Written exercise 1.
Add 115 to every click coordinate in the answers of the entries, giving again the part that opens with the line containing "Task: Click the vertical" and closes with the line containing "point(84,62)", requests included. Return only those lines.

Selection.
-*-*-

World-class organizations find ways of dealing with both existent problems and latent problems. Although many of the tools and techniques are the same, the initial approach is different. In the case of the existent problem, the approach to a solution is reactive: a problem has oc­curred, and it must be solved before we can move on. For the latent problem, the initial approach is proactive; if con­ditions are right, this problem could occur, and we need to prevent it. Notice that the existent problem always an­nounces itself. We know that a problem has occurred. The latent problem is silent; it hasn’t occurred yet. We must seek it out. The objective of the solution to both problem types should always be to eliminate the potential for the problem to occur (latent) or repeat (existent).

The best organizations pay a lot of attention to both existent and latent problems. It is not enough just to fix ex­istent problems as they come up because all of those latent problems out there are just waiting to happen. The organi­zation should place a heavy emphasis on preventing future problems as well as solving those that are already obvious. All problem solving should be seen as a continual improve­ment activity. If, for example, a problem “solution” merely returns a process to the state that existed before the problem occurred, then we suggest that it has not been solved at all. Certainly, no improvement has been achieved. The prob­lem will return. On the other hand, if a problem is solved in a manner that renders the same problem unable to recur, then process improvement has taken place. By following this philosophy for every problem, over time processes, products, and services will become better and more robust, and the organization will face fewer and fewer problems. That should be the objective of all problem-solving activity.

-*-*-

Written exercise 2.
Answer these questions about the problem-solving passage:
(a) What word describes the initial approach to an existent problem?
(b) What does an existent problem always do?
(c) If a "solution" merely returns a process to the state it was in before the problem, what does the passage suggest about that problem?

Supplied material.
-*-*-

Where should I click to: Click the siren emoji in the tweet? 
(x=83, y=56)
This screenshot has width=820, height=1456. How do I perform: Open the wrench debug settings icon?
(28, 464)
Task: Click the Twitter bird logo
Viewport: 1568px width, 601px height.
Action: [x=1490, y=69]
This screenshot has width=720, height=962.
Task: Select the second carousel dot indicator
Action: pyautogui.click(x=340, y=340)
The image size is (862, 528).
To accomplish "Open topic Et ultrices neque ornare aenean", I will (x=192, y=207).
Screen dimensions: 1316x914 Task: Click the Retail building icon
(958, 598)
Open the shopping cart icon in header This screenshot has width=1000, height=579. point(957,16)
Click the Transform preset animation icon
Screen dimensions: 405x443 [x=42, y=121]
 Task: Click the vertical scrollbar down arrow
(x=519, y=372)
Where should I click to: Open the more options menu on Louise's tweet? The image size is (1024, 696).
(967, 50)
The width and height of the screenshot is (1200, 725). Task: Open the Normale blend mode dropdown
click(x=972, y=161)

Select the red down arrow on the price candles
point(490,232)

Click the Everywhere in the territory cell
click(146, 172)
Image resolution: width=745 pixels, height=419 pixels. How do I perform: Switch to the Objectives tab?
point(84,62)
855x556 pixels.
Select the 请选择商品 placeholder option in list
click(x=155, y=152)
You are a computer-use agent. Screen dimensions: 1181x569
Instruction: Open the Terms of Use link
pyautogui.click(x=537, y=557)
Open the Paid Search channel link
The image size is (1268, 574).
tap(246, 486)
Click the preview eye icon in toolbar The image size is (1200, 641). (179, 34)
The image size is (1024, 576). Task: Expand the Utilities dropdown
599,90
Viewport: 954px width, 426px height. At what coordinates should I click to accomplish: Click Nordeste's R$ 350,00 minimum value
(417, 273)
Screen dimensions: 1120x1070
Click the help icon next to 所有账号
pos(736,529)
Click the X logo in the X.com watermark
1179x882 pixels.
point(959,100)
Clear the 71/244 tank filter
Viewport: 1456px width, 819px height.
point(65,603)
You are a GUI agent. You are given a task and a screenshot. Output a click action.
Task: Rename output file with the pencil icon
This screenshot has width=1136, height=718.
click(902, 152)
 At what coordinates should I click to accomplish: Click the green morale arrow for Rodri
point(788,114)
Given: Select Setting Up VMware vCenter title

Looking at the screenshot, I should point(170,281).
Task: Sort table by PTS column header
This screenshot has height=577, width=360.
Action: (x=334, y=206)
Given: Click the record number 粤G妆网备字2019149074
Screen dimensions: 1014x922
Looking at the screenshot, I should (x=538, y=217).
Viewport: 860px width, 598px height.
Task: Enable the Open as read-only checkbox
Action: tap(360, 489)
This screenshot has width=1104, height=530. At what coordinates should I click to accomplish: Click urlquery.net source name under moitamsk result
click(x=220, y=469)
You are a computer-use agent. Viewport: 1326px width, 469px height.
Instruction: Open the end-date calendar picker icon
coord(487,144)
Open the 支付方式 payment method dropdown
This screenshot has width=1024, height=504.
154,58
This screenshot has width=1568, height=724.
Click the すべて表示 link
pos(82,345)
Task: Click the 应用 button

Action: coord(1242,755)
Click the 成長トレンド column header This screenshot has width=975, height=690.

-*-*-

Finished answer 1.
 Task: Click the vertical scrollbar down arrow
(x=634, y=487)
Where should I click to: Open the more options menu on Louise's tweet? The image size is (1024, 696).
(1082, 165)
The width and height of the screenshot is (1200, 725). Task: Open the Normale blend mode dropdown
click(x=1087, y=276)

Select the red down arrow on the price candles
point(605,347)

Click the Everywhere in the territory cell
click(261, 287)
Image resolution: width=745 pixels, height=419 pixels. How do I perform: Switch to the Objectives tab?
point(199,177)

Finished answer 2.
(a) Reactive.
(b) It announces itself.
(c) That it has not been solved at all.